== WORK TASK ==
Give the number of lines in the following entries that contain the word "agent", with nothing added.

---------------

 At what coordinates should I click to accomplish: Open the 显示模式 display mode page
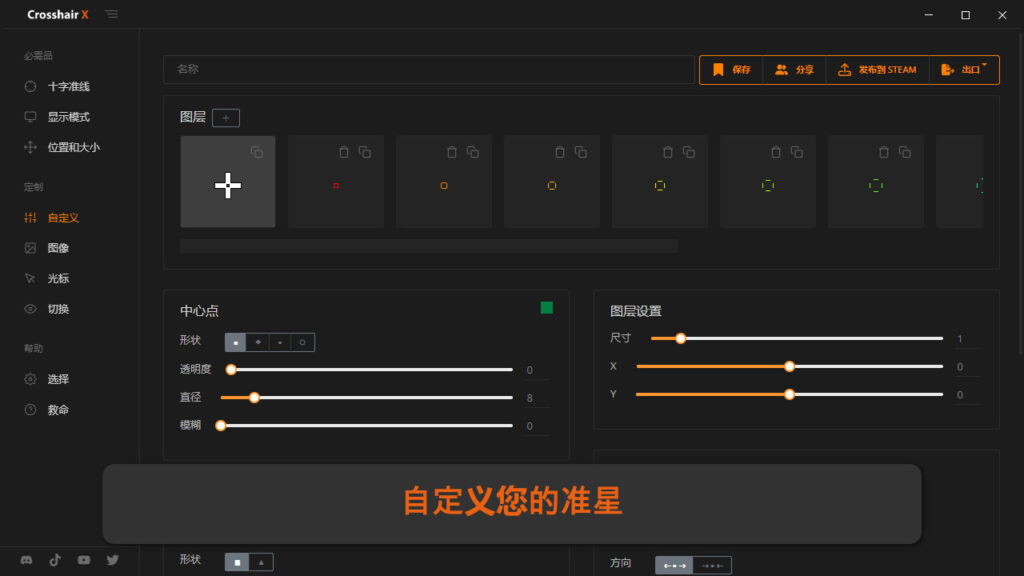[x=68, y=117]
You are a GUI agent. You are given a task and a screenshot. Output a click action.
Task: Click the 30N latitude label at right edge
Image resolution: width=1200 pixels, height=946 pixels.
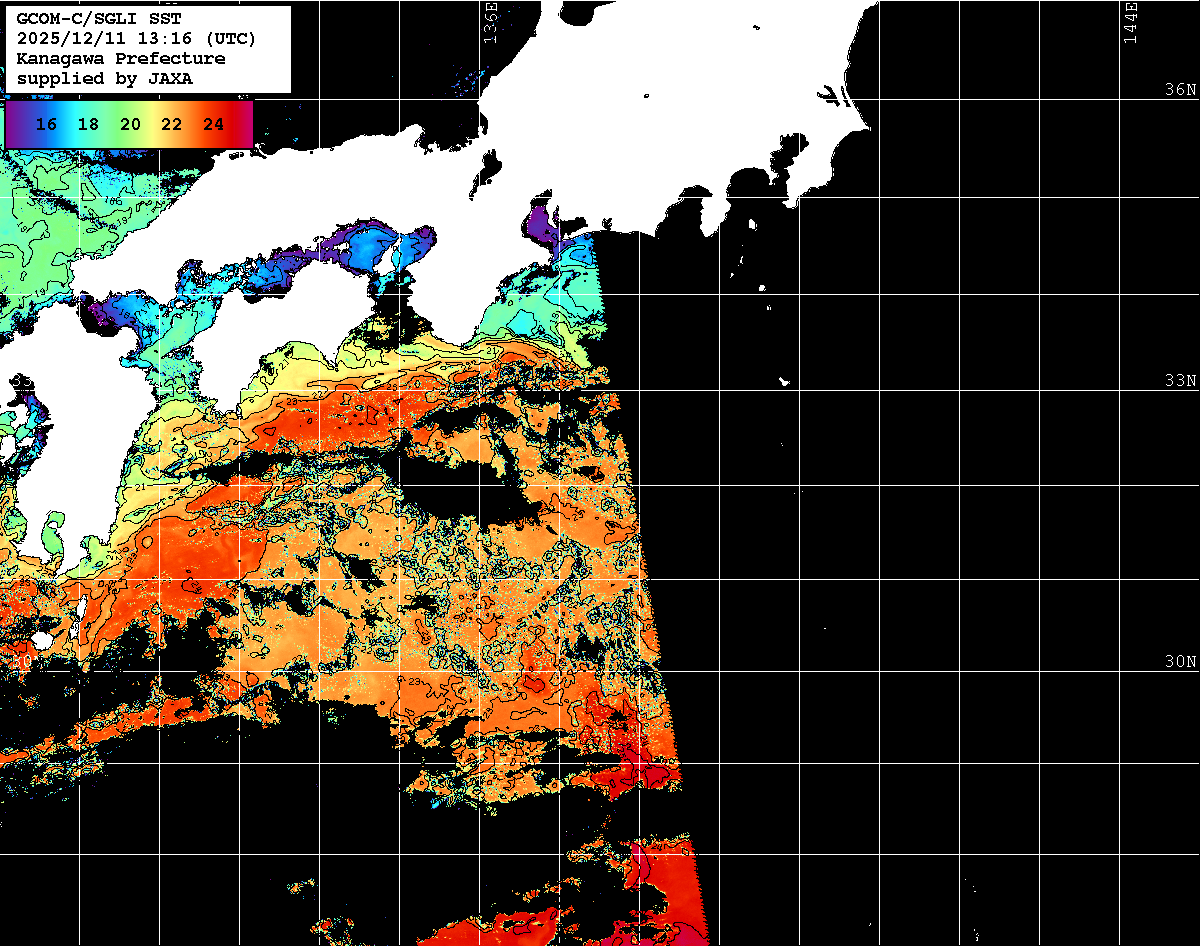coord(1179,661)
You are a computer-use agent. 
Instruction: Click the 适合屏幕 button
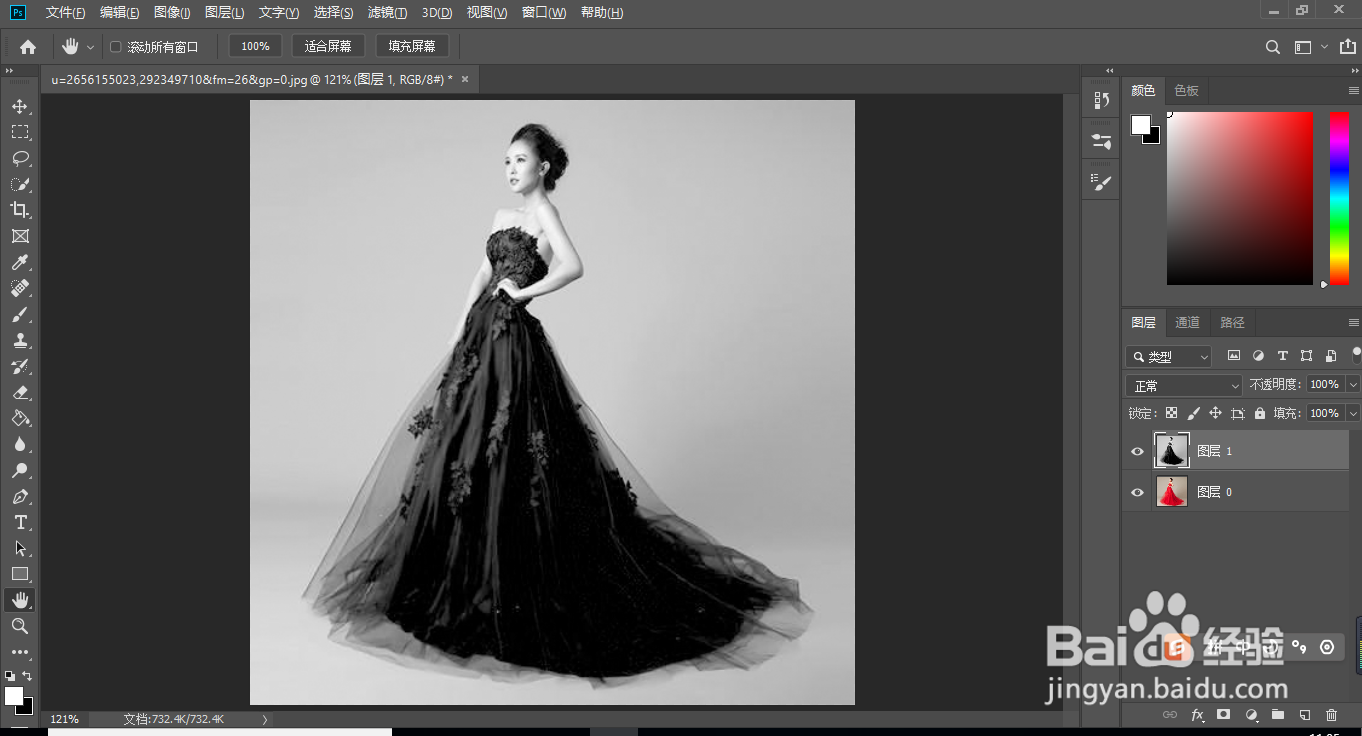coord(328,46)
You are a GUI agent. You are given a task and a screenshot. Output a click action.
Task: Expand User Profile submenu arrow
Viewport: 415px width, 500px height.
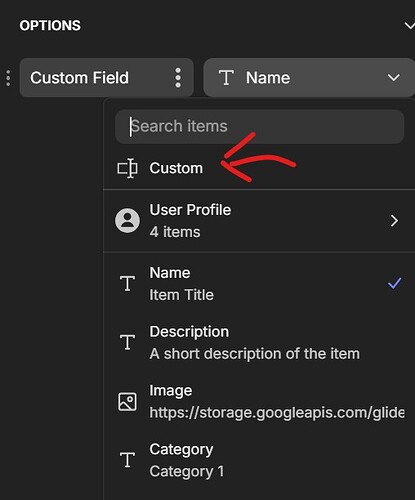394,221
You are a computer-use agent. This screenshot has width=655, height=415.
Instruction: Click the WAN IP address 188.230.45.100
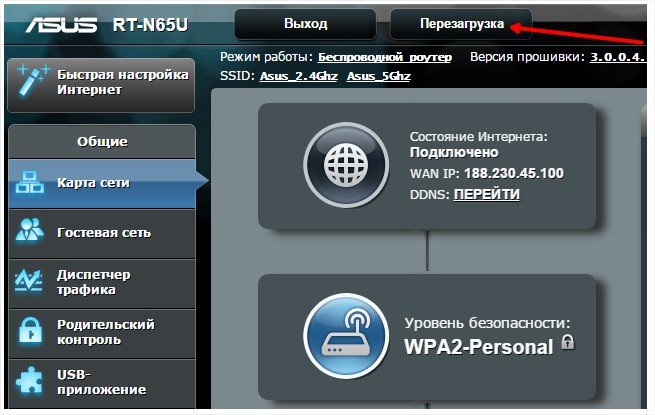[513, 174]
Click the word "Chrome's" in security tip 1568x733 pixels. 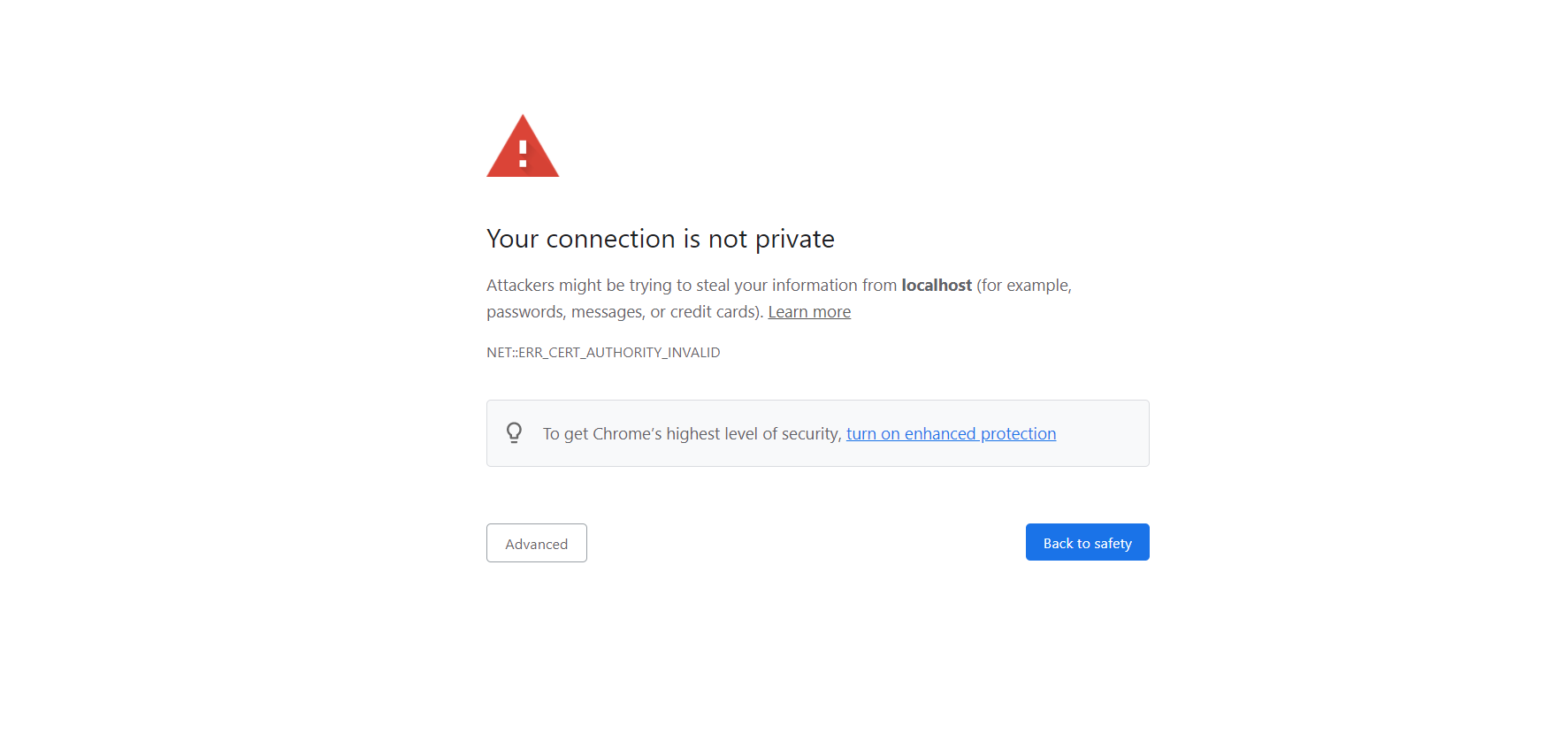coord(626,434)
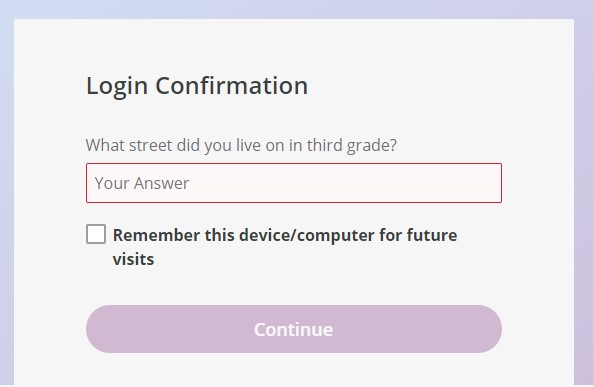Click the Your Answer placeholder text
The image size is (593, 387).
tap(142, 183)
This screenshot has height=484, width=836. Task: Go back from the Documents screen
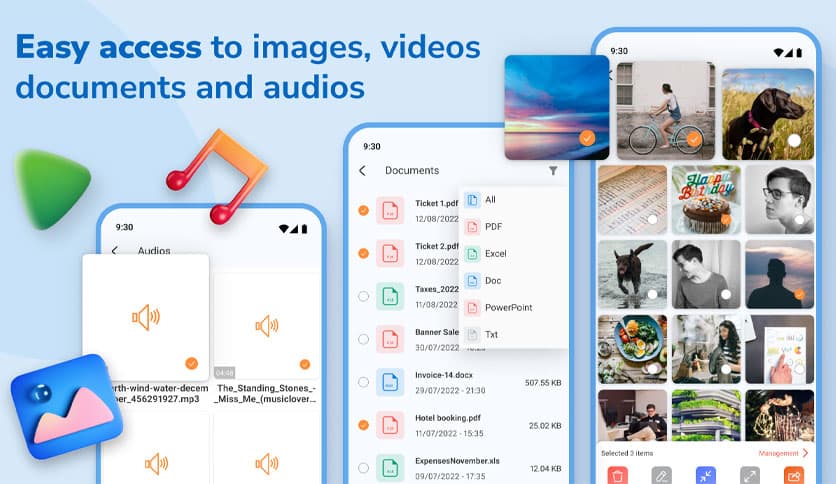tap(362, 171)
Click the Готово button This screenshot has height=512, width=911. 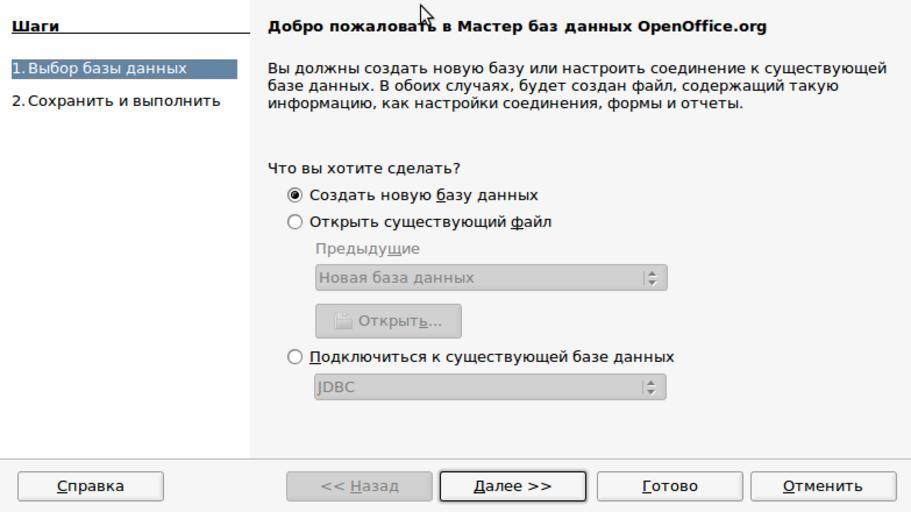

---------------

== YOUR SOLUTION ==
4